Scott Miller Delivers Another Album of Down Home Homilies

Scott Miller - Ladies Auxiliary

Scott Miller is a singular kind of singer and songwriter. While that description is frequently bandied about, in Miller’s case, it reflects both his poignancy and purpose, a tact that captures the intimate details of everyday existence and relays them in ways that bring those tearstained sentiments to the fore. His upcoming album, Ladies Auxiliary, is no exception, a series of songs that convey both the sadder and sweeter circumstances that lie within the immediate sphere of Miller’s southern environs. The most touching of those, “Lo Siento Spanishburg, W VA” is a reprise of one of the more popular songs in Miller’s vast repertoire, the tale of a town that’s suddenly rebranded as a retreat for wealthy retirees, while making it unaffordable for the original inhabitants.
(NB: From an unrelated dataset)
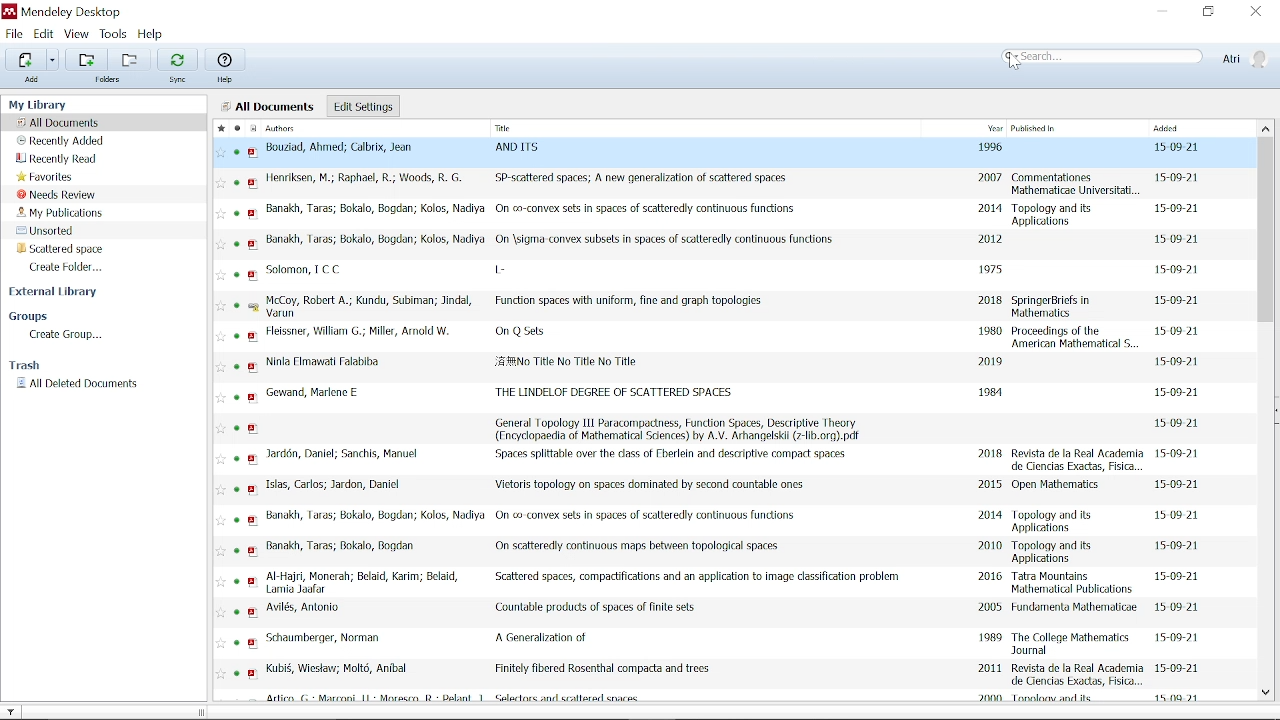  I want to click on Banakh, Taras; Bokalo, Bogdan; Kolos, Nadiya On co convex sels in spaces of scalteredly continuous fundions 2014 Topology and its Applications 15-09-21, so click(727, 520).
Along with tender, matter of fact narratives like “Epic Love” and the quiet contemplative “Someday/Sometime,” it affirms Miller’s ability to convey sweet sentiment in an unblemished way -- straight to the point, without pretence, hesitation or any sort of qualification. There’s a singular humility in the way he positions himself and it’s evident in every note he conveys.

Miller’s cast and crew consists of the same Ladies Auxiliary noted in the album title, a support cast that includes longtime musical partner Rayna Gallert as well as Anne McCue, a woman who’s known as a talented artist in her own right. Their supple support gives Miller the perfect platform on which to ply his down home homilies, with all the emotional conviction he’s capable of imbuing. Not that he’s immune to parlaying some folksy humor into the mix. “Mother-In-Law,” one of two covers on the album (the other being a somewhat sobering “With Body and Soul”), and the album’s rabid tongue-in-cheek closer, “Get Along Everybody” suggest that this good old boy can share a good joke when he hears one.

If justice is served, Ladies Auxiliary ought to bring Miller the wider attention he clearly deserves. Four solo albums on, Miller’s made it clear that southern spirit and an elegiac attitude can create a particularly touching combination.